Quant aux libertés mieux garanties étaient également annoncées :

? La modification de l’ordonnance relative au statut des magistrats afin d’améliorer leurs modes de recrutement, de tenir compte des évolutions du corps ,de l’organisation judiciaire et du fonctionnement des juridictions et de conforter le statut des magistrats et des juges de proximité (projet de loi organique doit être déposé au Parlement au premier semestre 2015).

? La spécialisation des juges des libertés et de détention nécessaire pour consacrer au regard de la multiplication de leurs domaines d’intervention et l’importance de leur rôle en terme de préservation des libertés .Ils seront nommés par décret du président de la République.

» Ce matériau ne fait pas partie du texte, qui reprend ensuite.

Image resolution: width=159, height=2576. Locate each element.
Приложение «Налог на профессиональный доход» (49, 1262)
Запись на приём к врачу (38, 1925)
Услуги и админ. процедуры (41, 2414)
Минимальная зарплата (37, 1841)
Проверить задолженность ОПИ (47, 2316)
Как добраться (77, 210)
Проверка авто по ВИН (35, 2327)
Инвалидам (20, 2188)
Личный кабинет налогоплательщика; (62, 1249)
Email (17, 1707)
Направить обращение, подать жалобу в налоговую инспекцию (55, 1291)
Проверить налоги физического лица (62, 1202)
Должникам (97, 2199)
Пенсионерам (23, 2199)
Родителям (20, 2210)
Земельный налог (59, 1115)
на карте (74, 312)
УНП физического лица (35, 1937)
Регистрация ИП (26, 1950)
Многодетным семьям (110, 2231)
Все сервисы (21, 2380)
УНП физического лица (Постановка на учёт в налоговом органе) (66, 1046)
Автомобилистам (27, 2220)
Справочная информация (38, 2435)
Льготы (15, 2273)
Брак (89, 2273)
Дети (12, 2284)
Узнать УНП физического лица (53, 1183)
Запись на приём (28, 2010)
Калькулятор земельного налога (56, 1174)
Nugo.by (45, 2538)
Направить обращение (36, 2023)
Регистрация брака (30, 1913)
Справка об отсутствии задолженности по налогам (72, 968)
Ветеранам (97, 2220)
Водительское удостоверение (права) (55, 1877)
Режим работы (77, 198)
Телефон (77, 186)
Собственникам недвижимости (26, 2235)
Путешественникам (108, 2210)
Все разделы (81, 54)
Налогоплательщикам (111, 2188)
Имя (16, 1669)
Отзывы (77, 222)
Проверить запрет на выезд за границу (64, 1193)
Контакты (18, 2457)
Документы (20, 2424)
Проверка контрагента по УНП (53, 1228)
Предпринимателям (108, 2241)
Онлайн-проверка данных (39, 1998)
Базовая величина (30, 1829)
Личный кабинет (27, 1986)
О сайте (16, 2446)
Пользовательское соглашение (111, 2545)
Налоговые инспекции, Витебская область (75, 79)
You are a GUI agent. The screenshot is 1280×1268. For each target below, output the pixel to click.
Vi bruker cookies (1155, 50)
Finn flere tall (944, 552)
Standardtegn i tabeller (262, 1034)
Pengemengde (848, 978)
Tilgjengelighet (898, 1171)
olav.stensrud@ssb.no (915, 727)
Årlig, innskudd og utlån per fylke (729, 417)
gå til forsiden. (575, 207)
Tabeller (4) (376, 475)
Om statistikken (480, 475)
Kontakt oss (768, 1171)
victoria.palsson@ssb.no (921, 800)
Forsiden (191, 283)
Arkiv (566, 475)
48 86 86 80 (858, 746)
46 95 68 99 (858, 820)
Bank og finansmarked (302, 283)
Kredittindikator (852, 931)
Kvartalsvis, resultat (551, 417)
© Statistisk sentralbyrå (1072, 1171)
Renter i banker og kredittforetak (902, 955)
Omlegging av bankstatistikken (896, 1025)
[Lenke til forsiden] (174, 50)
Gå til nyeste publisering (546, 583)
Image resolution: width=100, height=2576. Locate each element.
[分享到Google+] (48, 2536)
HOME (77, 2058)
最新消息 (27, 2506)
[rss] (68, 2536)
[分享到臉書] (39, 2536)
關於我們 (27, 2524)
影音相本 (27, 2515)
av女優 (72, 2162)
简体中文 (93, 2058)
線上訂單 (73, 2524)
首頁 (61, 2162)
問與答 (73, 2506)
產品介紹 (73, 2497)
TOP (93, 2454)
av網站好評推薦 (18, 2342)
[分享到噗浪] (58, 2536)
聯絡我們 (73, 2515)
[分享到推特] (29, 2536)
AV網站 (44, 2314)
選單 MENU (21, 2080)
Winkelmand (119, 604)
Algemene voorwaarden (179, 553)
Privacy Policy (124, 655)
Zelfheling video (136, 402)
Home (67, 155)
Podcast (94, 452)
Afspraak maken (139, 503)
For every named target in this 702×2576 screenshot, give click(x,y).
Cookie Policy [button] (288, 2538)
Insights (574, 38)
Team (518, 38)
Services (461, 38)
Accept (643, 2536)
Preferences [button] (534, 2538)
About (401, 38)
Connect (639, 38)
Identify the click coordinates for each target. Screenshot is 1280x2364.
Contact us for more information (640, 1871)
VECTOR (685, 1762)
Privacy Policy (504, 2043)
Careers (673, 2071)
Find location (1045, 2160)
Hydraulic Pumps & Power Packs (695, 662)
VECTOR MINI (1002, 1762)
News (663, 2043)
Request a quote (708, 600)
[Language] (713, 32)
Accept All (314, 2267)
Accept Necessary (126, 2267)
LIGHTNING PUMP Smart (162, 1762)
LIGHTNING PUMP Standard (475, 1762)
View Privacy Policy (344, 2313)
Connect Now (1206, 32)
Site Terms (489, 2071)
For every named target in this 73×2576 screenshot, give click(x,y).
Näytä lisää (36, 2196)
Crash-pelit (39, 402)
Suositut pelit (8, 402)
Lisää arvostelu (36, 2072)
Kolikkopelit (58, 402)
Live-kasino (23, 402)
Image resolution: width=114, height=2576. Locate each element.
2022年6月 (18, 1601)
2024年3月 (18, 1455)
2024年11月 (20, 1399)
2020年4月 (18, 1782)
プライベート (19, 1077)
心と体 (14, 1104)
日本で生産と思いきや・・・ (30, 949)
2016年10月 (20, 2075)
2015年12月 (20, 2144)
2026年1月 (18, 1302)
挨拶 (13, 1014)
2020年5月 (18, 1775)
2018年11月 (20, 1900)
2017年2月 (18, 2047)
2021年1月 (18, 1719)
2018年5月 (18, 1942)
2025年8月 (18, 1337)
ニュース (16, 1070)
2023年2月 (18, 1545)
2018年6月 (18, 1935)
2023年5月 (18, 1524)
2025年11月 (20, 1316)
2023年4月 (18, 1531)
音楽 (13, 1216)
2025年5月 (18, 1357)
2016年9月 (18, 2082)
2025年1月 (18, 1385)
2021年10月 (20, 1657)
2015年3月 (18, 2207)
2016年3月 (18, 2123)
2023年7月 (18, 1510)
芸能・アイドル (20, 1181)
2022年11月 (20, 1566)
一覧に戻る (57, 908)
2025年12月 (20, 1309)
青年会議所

III- Plus récemment ,le 10 février 2015 le cabinet de la ministre communiquait un nouveau document : « Plan d’action pour le ministère public, Point d’étape ».

Il précisait que ce plan d’action était issu de 22 propositions du rapport Nadal et 2 propositions du rapport Delmas-Goyon. Il comporte 20 actions pour assure l’adaptation du ministère public aux enjeux actuels.

Il précise également et un an plus tard 40 mesures- qui ne sont pas d’ailleurs énumérées ont été mises en application ou le sont autour de 3 axes :

1/ Améliorer les conditions de travail.
2/ Améliorer l’efficacité de l’action publique.
3/ Adapter le droit et le traitement de certains contentieux (Voir en annexe le document de la Chancellerie).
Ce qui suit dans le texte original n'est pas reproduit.